26 The Colon The colon directs the reader’s attention to the words that follow. It is also used in between independent clauses if the second summarizes or explains the first. A colon sets the expectation that important, closely related information will follow; words after the colon are emphasized.

27 Example The seven years’ difference in our ages lay between us like a chasm: I wondered if these years would ever operate between us as a bridge. James Baldwin, “Sonny’s Blues” The “chasm” of the first clause is connected to the “bridge” of the second clause, and the possibility of reconciliation for the characters is raised through the syntax.

28 The Dash The dash marks a sudden change in thought or tone, sets off a brief summary, and often adds drama. “But the show’s most famous motto – “Live long and prosper!” – proved to be downright prophetic.” Michael Logan, TV Guide It may be used to elaborate on a previously stated idea, often changing the meaning of the sentence. In fact, many times good writers will use a dash to create an anomaly, a departure from the expected. “In Moulmein, in Lower Burma, I was hated by large numbers of people -- the only time in my life that I have been important enough for this to happen to me.” George Orwell, “Shooting an Elephant”

29 The Parentheses The parentheses are used to whisper a witty aside to the reader. Parentheses can make a remark seem more confidential. “Tourists...swarm all over the Statue of Liberty (where many a resident of the town has never set foot), they invade the Automat, visit radio stations, St.
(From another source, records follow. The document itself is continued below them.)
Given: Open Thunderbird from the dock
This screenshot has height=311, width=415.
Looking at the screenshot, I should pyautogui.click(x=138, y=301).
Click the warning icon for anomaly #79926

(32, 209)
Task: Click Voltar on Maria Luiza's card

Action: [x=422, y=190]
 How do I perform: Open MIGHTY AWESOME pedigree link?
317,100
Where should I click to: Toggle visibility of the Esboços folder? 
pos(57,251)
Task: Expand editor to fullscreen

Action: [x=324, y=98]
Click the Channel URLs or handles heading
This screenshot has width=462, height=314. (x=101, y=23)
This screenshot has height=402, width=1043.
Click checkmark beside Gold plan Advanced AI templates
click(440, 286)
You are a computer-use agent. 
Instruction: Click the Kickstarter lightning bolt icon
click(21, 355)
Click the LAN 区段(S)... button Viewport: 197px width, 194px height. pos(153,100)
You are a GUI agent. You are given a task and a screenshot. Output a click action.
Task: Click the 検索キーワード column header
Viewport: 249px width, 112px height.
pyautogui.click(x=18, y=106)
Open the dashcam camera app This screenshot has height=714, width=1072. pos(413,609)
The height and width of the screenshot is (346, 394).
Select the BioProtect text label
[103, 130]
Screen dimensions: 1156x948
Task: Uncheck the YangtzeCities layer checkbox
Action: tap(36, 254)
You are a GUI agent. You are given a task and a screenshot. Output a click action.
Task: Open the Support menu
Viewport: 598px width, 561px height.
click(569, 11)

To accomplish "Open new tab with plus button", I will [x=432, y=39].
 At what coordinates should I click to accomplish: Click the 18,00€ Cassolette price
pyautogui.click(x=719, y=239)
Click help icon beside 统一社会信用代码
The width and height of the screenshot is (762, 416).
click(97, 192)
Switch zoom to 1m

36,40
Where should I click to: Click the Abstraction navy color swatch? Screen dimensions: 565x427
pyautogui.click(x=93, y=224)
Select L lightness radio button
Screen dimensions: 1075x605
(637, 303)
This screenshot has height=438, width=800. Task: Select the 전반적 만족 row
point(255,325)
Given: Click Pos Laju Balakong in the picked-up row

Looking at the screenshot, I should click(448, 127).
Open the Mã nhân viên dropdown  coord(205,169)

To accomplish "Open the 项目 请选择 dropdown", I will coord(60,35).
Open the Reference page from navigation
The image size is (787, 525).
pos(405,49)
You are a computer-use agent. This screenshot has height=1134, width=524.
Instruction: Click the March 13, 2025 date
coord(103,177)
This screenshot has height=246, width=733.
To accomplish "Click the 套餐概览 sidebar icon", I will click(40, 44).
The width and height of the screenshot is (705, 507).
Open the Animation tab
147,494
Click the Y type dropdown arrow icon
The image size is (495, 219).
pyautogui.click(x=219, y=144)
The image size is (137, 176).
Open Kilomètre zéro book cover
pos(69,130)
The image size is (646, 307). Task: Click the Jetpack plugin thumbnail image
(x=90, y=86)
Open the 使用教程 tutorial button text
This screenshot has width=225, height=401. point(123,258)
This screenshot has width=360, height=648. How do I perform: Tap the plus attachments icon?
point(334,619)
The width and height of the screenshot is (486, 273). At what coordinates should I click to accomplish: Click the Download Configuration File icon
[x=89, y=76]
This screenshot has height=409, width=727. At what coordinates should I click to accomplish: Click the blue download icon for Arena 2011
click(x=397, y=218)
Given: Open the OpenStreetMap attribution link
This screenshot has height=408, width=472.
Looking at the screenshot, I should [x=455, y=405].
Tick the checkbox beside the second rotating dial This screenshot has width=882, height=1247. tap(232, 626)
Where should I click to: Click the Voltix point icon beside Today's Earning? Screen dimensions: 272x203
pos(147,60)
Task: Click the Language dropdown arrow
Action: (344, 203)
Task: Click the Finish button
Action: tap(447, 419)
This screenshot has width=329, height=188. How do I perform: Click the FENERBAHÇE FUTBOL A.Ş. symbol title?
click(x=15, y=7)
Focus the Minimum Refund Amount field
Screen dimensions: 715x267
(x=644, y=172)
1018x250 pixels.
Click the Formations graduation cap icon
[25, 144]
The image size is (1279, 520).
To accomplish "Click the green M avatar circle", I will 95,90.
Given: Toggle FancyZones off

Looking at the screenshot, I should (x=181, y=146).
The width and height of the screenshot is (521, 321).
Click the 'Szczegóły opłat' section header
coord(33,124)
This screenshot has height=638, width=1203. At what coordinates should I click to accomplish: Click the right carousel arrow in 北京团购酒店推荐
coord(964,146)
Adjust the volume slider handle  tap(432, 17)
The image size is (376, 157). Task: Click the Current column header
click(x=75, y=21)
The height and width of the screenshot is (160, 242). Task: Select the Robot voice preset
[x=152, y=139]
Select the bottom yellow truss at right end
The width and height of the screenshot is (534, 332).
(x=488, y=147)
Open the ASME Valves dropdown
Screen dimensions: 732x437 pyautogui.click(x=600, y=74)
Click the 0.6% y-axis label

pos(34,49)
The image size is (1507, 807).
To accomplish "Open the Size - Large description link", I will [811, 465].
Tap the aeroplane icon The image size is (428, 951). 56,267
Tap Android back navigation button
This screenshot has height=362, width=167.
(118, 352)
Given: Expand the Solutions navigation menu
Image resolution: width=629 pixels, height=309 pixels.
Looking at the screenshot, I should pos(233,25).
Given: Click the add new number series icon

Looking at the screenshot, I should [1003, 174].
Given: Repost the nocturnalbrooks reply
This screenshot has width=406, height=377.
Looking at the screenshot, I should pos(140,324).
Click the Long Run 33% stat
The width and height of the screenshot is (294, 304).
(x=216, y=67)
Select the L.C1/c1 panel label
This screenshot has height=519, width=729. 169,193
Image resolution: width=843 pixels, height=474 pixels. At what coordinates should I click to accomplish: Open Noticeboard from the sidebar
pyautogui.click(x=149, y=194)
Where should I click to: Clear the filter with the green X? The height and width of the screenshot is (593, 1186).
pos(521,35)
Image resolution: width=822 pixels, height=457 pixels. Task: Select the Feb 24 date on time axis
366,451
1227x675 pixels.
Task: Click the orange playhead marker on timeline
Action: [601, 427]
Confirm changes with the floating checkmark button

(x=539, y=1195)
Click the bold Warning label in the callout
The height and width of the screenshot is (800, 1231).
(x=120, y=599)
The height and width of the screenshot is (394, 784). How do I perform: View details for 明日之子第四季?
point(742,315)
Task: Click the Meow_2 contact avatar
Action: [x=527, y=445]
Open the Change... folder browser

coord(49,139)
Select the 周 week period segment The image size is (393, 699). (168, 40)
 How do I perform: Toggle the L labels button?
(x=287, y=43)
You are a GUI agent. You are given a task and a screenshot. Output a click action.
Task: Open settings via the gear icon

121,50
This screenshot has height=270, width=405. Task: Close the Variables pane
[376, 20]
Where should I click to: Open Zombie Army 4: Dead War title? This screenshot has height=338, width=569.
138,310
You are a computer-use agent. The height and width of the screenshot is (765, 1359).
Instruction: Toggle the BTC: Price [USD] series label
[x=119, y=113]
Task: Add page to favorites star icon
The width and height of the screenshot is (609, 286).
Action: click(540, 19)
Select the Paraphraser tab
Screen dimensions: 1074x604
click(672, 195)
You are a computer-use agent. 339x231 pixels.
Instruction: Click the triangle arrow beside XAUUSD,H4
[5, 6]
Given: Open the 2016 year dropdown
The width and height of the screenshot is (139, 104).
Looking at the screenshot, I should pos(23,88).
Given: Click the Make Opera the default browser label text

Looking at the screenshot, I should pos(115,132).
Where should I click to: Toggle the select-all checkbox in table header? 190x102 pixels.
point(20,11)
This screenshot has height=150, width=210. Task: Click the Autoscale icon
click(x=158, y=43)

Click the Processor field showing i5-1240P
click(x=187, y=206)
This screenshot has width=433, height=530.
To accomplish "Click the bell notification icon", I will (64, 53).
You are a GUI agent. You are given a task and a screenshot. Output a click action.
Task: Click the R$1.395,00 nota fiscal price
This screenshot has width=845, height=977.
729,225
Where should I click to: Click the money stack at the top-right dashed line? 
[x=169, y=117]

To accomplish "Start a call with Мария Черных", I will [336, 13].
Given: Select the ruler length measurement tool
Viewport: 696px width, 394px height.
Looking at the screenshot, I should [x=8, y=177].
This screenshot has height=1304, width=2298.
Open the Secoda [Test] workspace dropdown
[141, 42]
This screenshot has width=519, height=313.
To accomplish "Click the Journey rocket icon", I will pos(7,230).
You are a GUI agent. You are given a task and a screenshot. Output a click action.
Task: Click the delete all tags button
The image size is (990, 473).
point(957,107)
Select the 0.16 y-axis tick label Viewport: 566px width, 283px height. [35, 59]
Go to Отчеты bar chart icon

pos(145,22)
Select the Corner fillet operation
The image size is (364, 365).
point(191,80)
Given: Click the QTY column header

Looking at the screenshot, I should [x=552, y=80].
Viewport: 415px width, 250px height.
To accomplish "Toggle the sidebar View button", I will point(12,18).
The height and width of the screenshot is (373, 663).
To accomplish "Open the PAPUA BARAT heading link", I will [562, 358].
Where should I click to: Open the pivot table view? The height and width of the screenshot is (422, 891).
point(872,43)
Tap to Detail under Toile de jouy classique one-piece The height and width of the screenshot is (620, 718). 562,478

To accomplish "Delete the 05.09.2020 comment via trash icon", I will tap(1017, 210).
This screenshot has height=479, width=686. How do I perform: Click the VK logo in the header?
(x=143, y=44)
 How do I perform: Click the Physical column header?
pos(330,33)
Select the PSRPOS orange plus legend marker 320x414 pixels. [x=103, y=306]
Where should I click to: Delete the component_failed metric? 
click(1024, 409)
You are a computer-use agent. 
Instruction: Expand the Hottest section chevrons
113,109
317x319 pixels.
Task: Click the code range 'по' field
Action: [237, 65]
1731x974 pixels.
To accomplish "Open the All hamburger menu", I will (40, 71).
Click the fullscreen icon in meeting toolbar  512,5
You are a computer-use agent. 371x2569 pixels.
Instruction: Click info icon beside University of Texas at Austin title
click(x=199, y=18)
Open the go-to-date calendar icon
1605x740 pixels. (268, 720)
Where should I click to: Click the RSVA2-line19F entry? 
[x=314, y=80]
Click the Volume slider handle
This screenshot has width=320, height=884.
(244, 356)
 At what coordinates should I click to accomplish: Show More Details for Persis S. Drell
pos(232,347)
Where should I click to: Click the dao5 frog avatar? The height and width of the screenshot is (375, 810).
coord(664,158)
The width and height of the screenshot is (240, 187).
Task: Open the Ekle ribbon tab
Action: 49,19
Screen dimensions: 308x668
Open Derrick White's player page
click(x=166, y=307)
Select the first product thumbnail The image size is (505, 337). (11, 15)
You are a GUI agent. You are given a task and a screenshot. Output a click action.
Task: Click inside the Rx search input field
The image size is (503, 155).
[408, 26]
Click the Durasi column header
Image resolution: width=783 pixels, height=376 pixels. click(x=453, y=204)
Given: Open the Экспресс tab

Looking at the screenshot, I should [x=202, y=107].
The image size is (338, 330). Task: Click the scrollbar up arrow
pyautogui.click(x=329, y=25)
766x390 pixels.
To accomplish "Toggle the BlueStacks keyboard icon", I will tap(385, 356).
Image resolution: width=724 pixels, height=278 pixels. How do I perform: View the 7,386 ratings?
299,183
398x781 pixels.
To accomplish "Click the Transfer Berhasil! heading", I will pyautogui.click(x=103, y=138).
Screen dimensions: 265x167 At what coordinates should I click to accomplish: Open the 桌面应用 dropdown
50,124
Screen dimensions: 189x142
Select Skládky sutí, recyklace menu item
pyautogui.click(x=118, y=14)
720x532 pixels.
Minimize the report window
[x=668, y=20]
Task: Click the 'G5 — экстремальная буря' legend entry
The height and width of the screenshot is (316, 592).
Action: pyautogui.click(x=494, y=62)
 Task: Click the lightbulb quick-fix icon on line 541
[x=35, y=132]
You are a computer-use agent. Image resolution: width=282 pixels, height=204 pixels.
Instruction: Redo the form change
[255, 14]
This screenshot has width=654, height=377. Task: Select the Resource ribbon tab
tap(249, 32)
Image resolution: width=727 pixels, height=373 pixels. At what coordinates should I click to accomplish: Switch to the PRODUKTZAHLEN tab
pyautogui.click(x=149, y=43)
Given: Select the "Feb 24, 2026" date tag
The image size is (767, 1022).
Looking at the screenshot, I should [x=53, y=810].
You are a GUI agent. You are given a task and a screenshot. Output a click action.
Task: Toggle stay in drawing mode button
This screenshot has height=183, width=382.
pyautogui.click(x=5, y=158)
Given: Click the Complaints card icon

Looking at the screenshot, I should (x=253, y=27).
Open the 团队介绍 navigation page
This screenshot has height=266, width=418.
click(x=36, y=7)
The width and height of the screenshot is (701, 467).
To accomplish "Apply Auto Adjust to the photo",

Patrick’s Cathedral, and they window shop.” -- E.B.White “In a trice (which, in Bangladesh, is two and a half hours) we were back in our hired cab.” --P.J. O’Rourke

30 The grammatical rhythms of good writers sing and sometimes shout! They march. They skip. They paint. They float like the song of a sparrow on a midnight summer breeze. Writers beat rhythms of musical syntax as backgrounds to ideas of joy, love, and anger. In every genre from science fiction to journalism, they use the subtle cadences of structure to emphasize meaning.